6. The gas turbine gas seal clearance measuring device according to claim 5, characterized in that, The wall thickness of the lead sleeve is greater than the wall thickness of the sensor sleeve; A limiting hole is provided at the first end of the sensor sleeve, and a part of the ranging sensor extends out of the sensor sleeve from the limiting hole; The sensor sleeve is provided with a limiting member, which is located on the side of the ranging sensor opposite to the limiting hole, and the limiting member is used to abut against the ranging sensor.
7. The gas turbine gas seal clearance measuring device according to claim 6, characterized in that, Multiple first connection holes are spaced apart along the circumference of the sensor sleeve; Multiple second connection holes are spaced apart circumferentially along the lead sleeve; The axial direction of the limiting member is consistent with the axial direction of the sensor sleeve, and the limiting member is threadedly connected to the sensor sleeve.
8. The gas turbine gas seal clearance measuring device according to any one of claims 1-7, characterized in that, The extension direction of the mounting sleeve is the radial direction of the rotor, and the corresponding first through hole, the corresponding second through hole and the corresponding third through hole are coaxially arranged; The ranging device is multiple, and each air seal ring has multiple ranging devices spaced apart on its circumference.
9. The gas turbine gas seal clearance measuring device according to claim 8, characterized in that, The gas sealing ring includes a first gas sealing ring and a second gas sealing ring, which are arranged axially on the rotor.
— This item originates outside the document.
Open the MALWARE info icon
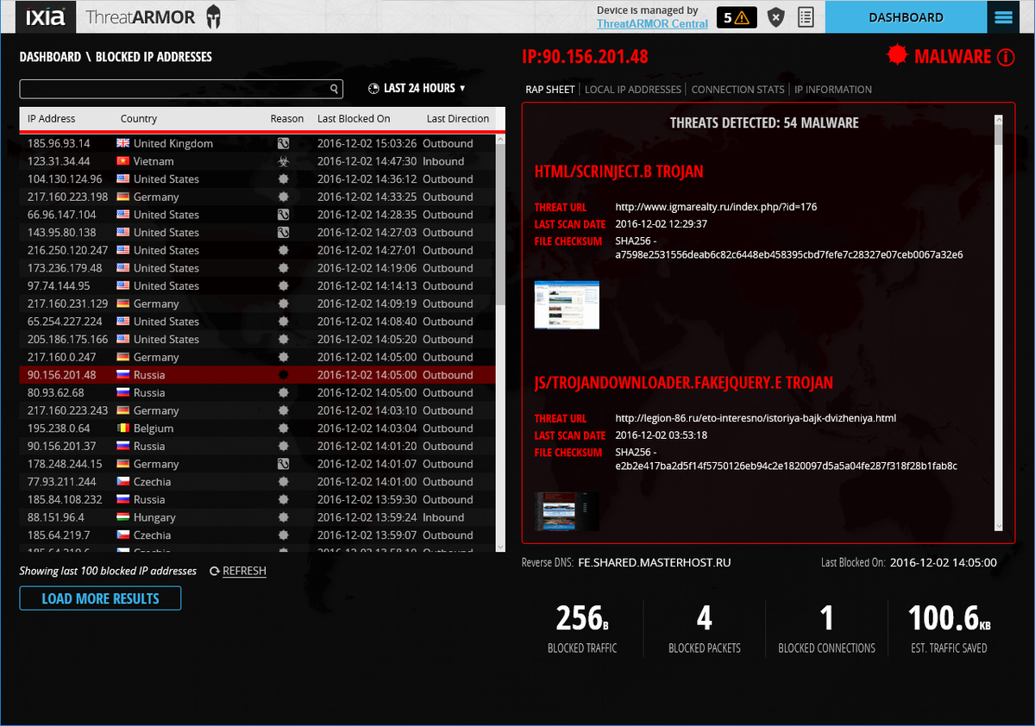The height and width of the screenshot is (726, 1035). click(1006, 56)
The first gas sealing ring and the diffuser housing define a first gas sealing ring cavity, and the second gas sealing ring and the diffuser housing define a second gas sealing ring cavity. Each of the first and second air-sealing rings has a plurality of distance measuring devices spaced apart in its circumferential direction.
10. The gas turbine gas seal clearance measuring device according to claim 9, characterized in that, The diffuser housing includes an intermediate connecting ring, which is connected to the first air seal ring and the second air seal ring on both sides of the rotor's axial direction, respectively. The intermediate connecting ring defines a first stepped groove and a second stepped groove, the first air seal ring is assembled in the first stepped groove, and the second air seal ring is assembled in the second stepped groove; The inner side of the air seal ring is provided with a toothed seal.